Exercise objective: Repeat word for word everything from the line containing "Click the text 'A/D' in the second line" down to the end of the entries, and leave the pictures out of your answer.
»»
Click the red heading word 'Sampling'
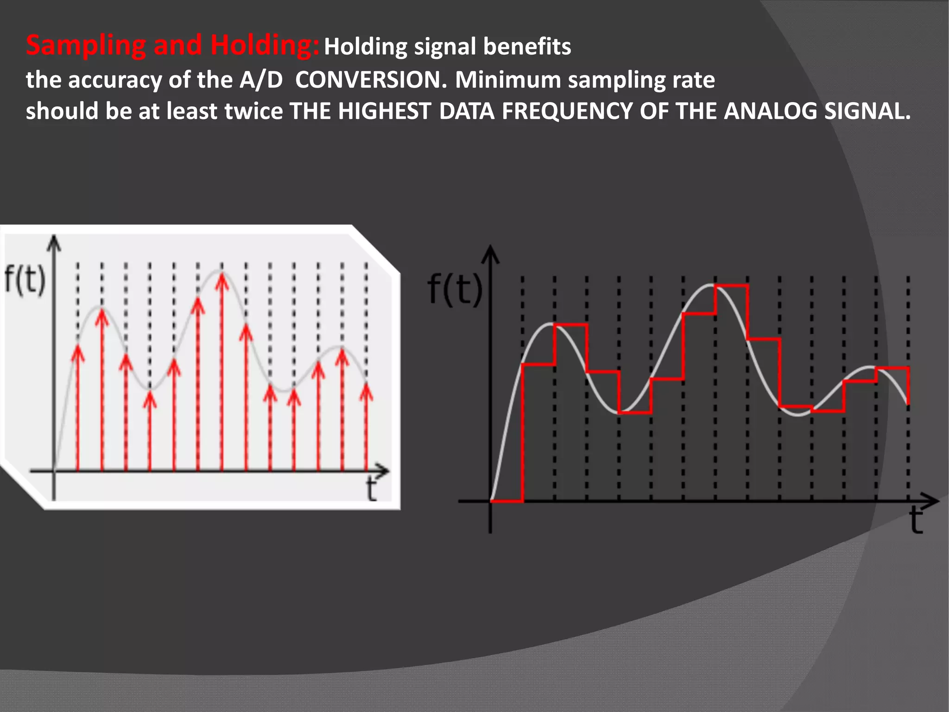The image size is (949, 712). tap(86, 46)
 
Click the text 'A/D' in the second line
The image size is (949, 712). tap(261, 80)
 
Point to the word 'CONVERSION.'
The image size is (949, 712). tap(371, 80)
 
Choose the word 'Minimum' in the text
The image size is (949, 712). tap(508, 80)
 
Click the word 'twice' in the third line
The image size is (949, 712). tap(253, 111)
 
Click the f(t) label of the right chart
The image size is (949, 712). tap(455, 289)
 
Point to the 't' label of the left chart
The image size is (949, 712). tap(371, 489)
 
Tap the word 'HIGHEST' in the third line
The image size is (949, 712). tap(385, 111)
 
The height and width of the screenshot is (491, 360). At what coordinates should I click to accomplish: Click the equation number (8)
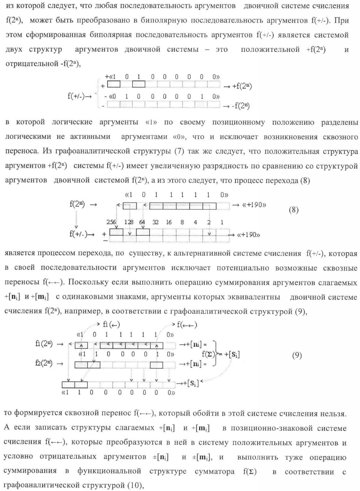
««
Response to this exercise:
Click the text 'A/D' in the second line
The image size is (949, 712). tap(261, 80)
 
Point to the word 'CONVERSION.'
The image size is (949, 712). tap(371, 80)
 
Choose the word 'Minimum' in the text
The image size is (949, 712). tap(508, 80)
 
Click the word 'twice' in the third line
The image size is (949, 712). tap(253, 111)
 
Click the f(t) label of the right chart
The image size is (949, 712). tap(455, 289)
 
Point to the 't' label of the left chart
The image size is (949, 712). tap(371, 489)
 
Tap the word 'HIGHEST' in the third line
The image size is (949, 712). tap(385, 111)
 
The height and width of the screenshot is (491, 360). At what coordinates should I click to accomplish: Click the equation number (8)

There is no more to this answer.